Active IQ and AutoSupport Discussions
Active IQ and AutoSupport Discussions
need help URGENTLY!! customer started getting these alerts to begin with:
Node: UKIPCLU02-02
Time: Wed, Jul 24 21:11:45 2019 +0100
Severity: ALERT
Message: cpeer.addr.warn.host Address 10.87.20.14 is not any of the addresses that peer cluster UKDRCLU02 considers valid for the cluster peer relationship; Details: An introductory RPC to the peer address "10.87.20.14" failed to connect: RPC: Remote system error [from mgwd on node "UKIPCLU02-02" (VSID: -3) to xcintro at 10.87.20.14]. Verify that the peer address is correct and try again.
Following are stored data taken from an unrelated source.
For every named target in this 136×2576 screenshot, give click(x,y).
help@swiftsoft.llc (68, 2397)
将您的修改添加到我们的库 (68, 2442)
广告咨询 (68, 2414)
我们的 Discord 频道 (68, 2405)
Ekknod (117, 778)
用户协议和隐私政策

Description: This message occurs when a stable IP address for the peer cluster is no longer valid, making the peer cluster unreachable and causing cross-cluster operations to fail.
Corrective Action: Correct the stable IP address using the "cluster peer modify" command. Valid addresses for the remote ("peer") cluster are given under "Active IP Addresses" when you use the "cluster peer show -instance" command. Verify connectivity by using the "cluster peer ping" command. If you need further assistance, contact NetApp technical support.
but on trying to get the node back he tried the below and got this error
---
BMC UKDRCLU02-01> system console
Type Ctrl-D to exit.
boot_ontap
Could not load fat://boot0/X86_64/freebsd/image1/kernel:Device not found
ERROR: Error booting OS on: 'boot0' file: fat://boot0/X86_64/freebsd/image1/kernel (boot0,fat)
*** command status = Device not found(-6)
Im looking for some help to get this customer back ASAP
Solved! See The Solution
I got around to opening the docx (which please post just the image next time)
They have a takeover, and from the error it sounds like the second node will not boot.
I would open a P1 asap.
I would open a P1...
Are they in takeover and the second node can't boot?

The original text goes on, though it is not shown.